中小企業の減価償却に関する代表的な制度に、資本金1億円以下など一定条件に該当する中小企業者について、取得価額が30万円未満の少額減価償却資産の全額損金算入できる制度があります。
顧問先の年度の利益状況によって、また取得価格の合計額が1事業年度の300万円以内という枠に配慮しながら償却制度の利用を検討、助言したり、明細書の作成を行ったりした経験は、非常に多くの税理士がもっているでしょう。
実はこの少額減価償却制度は、「平成18年4月1日から平成28年3月31日までの間」の取り扱い。今年度でこの特例措置は期限切れを迎えます。これについては懸念の声が多く、省庁による税制改正要望では、総務省が延長を要望しているほか、経営者団体等からも延長の要望が出されています。
現在の税制の大きな流れの一つに、法人税の課税ベース拡大があります。なかでも租税特別措置法による中小企業税制には見直しの動きがあり、存続を求める企業・団体とのせめぎあいが激しくなっている印象があります。
会計検査院は、法人税の軽減税率をはじめとした中小企業減税の不合理を指摘しており、税制調査会からは、いわゆる「法人成りによる節税」にも縛りをかけるべきとの声が聞かれます。有名企業が、減資による「中小企業化」によって節税する動きが批判的に語られたことも記憶に新しいところです。平成27年度は延長された軽減税率をはじめ、中小企業への導入が見送られた外形標準課税など、今後の議論の行方は予断を許しません。
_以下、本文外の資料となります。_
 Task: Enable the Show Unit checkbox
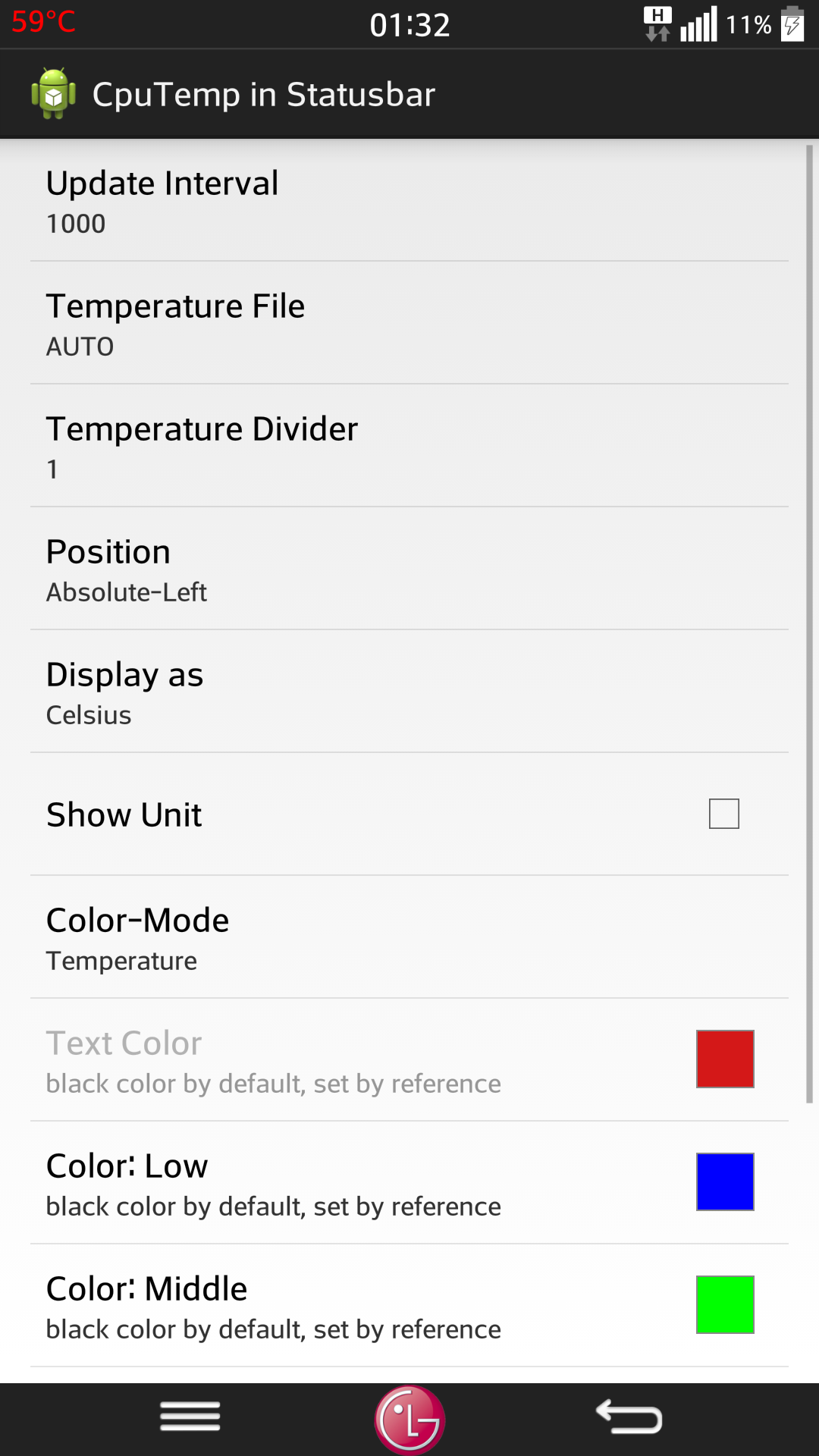pyautogui.click(x=724, y=814)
減価償却制度についての改正議論では、大企業にも関連する定率法を廃止し、原則的に定額法に一本化する動きがあります。そして、中小企業の特別償却についても議論の俎上に載せられることが多くなっています。平成28年度改正以降、減価償却制度がどのように整理されていくかはまだまだ不透明ですが、税理士として、改正後に顧問先への情報提供を行うことはもちろん、改正の可能性のある制度については、早めに顧問先への影響を含めて論点整理しておくことが重要です。